# Molecular Maps: TSNE CLustering for POST Trimming

Author: AlvaroVM [https://alvarovm.github.io](http://alvarovm.github.io)
Version: 0.0.1

## Example 1: PCA to distinguish between rings and chains

For this example we define in SMILES string two groups of molecules with different substituents, such as -CH3, -O, -F, -Cl, and- I , in molecules with six carbons 1) in a ring and 2) in chain. Those molecules would be added to a list, additionally we add a 'certain' property , this could be used later as a flag.

In [None]:
import sys
import os
SRC_DIR='../..'

In [None]:
sys.path.append(os.path.join(SRC_DIR, 'code'))
import utils

In [None]:
%matplotlib inline
import matplotlib.pyplot as plt
import numpy as np

import pandas as pd
#https://github.com/jmcarpenter2/swifter
#import swifter
#2-TSNE-UMAP-map-cuda-Copy1

from rdkit import Chem
from rdkit.Chem import AllChem
from rdkit import DataStructs 
from rdkit.Chem import Draw
from rdkit.Chem.rdMolDescriptors import  GetHashedMorganFingerprint
from rdkit.DataStructs import ConvertToNumpyArray

from sklearn.manifold import TSNE

import hdbscan

import seaborn as sns

utils.plot_settings2()

results_path = os.path.join(SRC_DIR,'results')

In [None]:
df = pd.read_pickle('../../data/extended_db_Zindo_Nov_2019_V5_cannfp.pkl').fillna(value = 0)
print('Column names: {}'.format(str(df.columns.tolist())))
print('Table Shape: {}'.format(df.shape))
#df.head(2)

### Exercises
* Take a sample of 1000 rows from the data set

In [None]:
df = df.sample(n=1000, random_state=1)

* Select only the rows with `lambda_exp_max (nm)` between 200 and 800 nm

In [None]:
#tag='lambda_exp_max (nm)'
tag='lambda_sTDA (nm)'
df=df[df['lambda_sTDA (nm)']<600]
df=df[df['lambda_sTDA (nm)']>250]
print('Table Shape: {}'.format(df.shape))

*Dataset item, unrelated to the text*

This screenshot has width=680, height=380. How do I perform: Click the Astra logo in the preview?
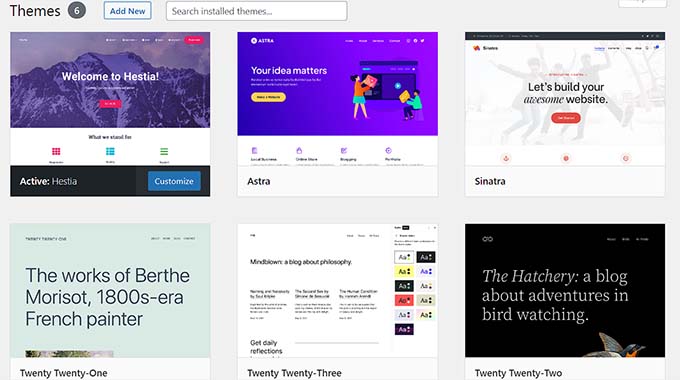[262, 41]
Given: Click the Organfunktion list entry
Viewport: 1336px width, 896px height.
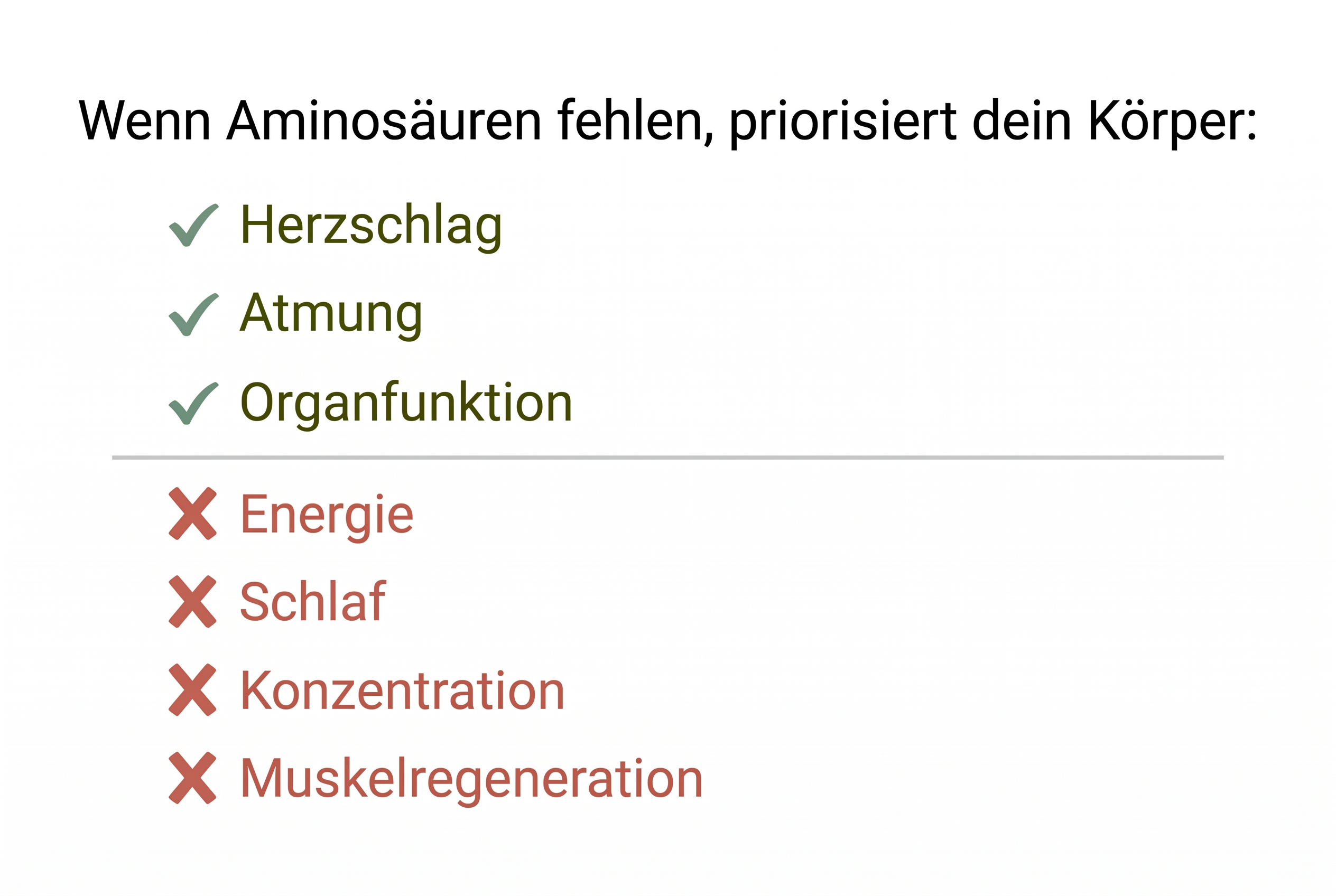Looking at the screenshot, I should click(x=406, y=404).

* Print a histogram plot (use Seaborn and `distplot`)

In [None]:
import seaborn as sns
plt.figure(figsize=(6,4))
sns.distplot( df['lambda_exp_max (nm)'])
sns.distplot( df['lambda_exp_min (nm)'])
plt.show

* Take the fingerprint column and `X=df['morganfps'].values.tolist()` and perfomen a t-SNE cluster analysis, as  `tsne = TSNE(n_components=2, metric='jaccard',perplexity=15, n_iter=3000, init='pca', random_state=23)`

In [None]:
X=df['morganfps-b'].values.tolist()
X = np.array(X, order='C')
#https://scikit-learn.org/stable/modules/generated/sklearn.manifold.TSNE.html
#tsne = TSNE(n_components=2, metric=tanimoto_dist,perplexity=50)

tsne = TSNE(n_components=2, metric='jaccard',perplexity=50, init='pca',n_iter=1000)
#tsne = TSNE(n_components=2, metric='jaccard',perplexity=50, n_iter=250)
#tsne = TSNE(n_components=2, metric='jaccard',perplexity=50, n_iter=1000, init='pca', random_state=0)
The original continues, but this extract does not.